Syllabus: GS3- Awareness in the field of IT

Relevance– Issues related to data in emerging digital space

News– The article explains the issues related to the fresh draft of the Digital Personal Data Protection Bill, 2022.

What are the positive aspects of the draft bill?

It is crisp, to the point and easy to read. It is the first attempt to define who can possess data and what their legal obligations are.

It doesn’t get into issues such as critical and non-crucial data. There is a very simple definition of personal and non-personal data.

The new draft is neither a copy nor an adaptation of Anglo-Saxon laws, like the EU’s General Data Protection Regulations or the CLOUD Act. It is designed for India’s requirements.

What are the issues with the bill?

Lack of clarity– There is still no clarity on the role and structure of the data protection board. It is not clear if it will be a regulator or adjudicator or how it will function independently.

Issues related to sovereignty– People concerned about data sovereignty have long been advocating the housing of servers within India. The draft appears far too focused on individuals’ privacy issues.

There can’t be a handful of global corporations accumulating data through ethical and unethical means. In many cases, they can manipulate the minds of consumers.

India has resisted the attempt by developed countries at international fora to bring in the seamless flow of data to facilitate the competitiveness of their corporations.

The UNCTAD Trade and Development Report (2018) says, “it is important for the countries to control their data and be able to use or share their data and regulate its flow.

Issues related to data transfer– Chapter 4 of the draft Bill deals with the transfer of data outside the country. It says that the Central Government may notify such countries or territories outside India to which a Data Fiduciary may transfer personal data, in accordance with such terms and conditions as may be specified. These words may make the job of trade negotiators difficult when free trade agreements with the US, EU and the UK are yet to be concluded.

What are the updates that are required for the bill?

The draft requires fine-tuning, including determining the quantum of penalties. The upper ceiling has been fixed at Rs 500 crore. There are global examples, where the penalties are determined as a percentage of their global revenues.

There is no knowledge of how Big corporations use the data accumulated by them and what products are made out of it. To curb these tendencies, there is an urgent need for data nationalism and localisation.

India needs to assert its sovereign right over non-personal data emerging out of Indian citizens and make it obligatory to share products with Indian players.

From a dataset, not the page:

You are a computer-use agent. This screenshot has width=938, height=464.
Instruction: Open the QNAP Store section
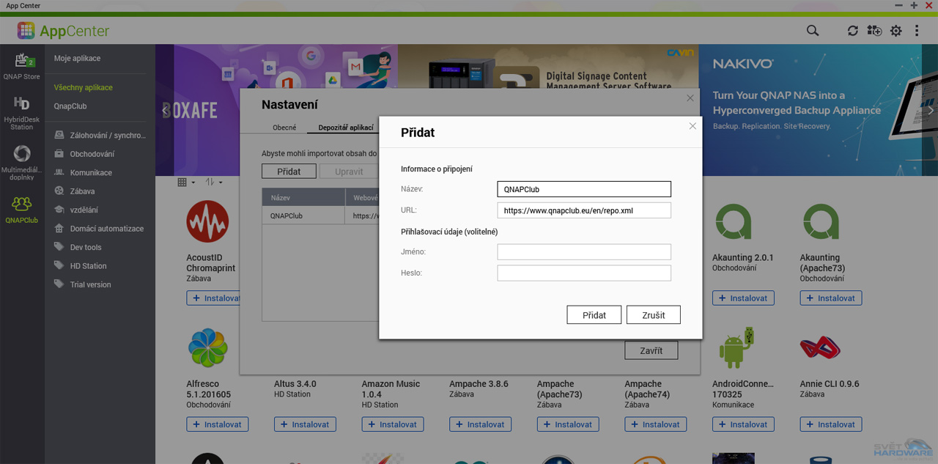[21, 62]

India must continue to stand its ground on e-commerce at various WTO ministerials in the context of transfer of data outside our country.

It would have been much better if the law didn’t leave important matters, such as the obligations of data fiduciaries once the data moves to foreign shores open to interpretation.

The draft talks about consent, deemed consent, and has provisions for withdrawal of consent. But, this is largely for personal data.

As of now, there is little clarity about how personal data can be converted into non-personal data. One just has to remove the identification labels to make information non-personal.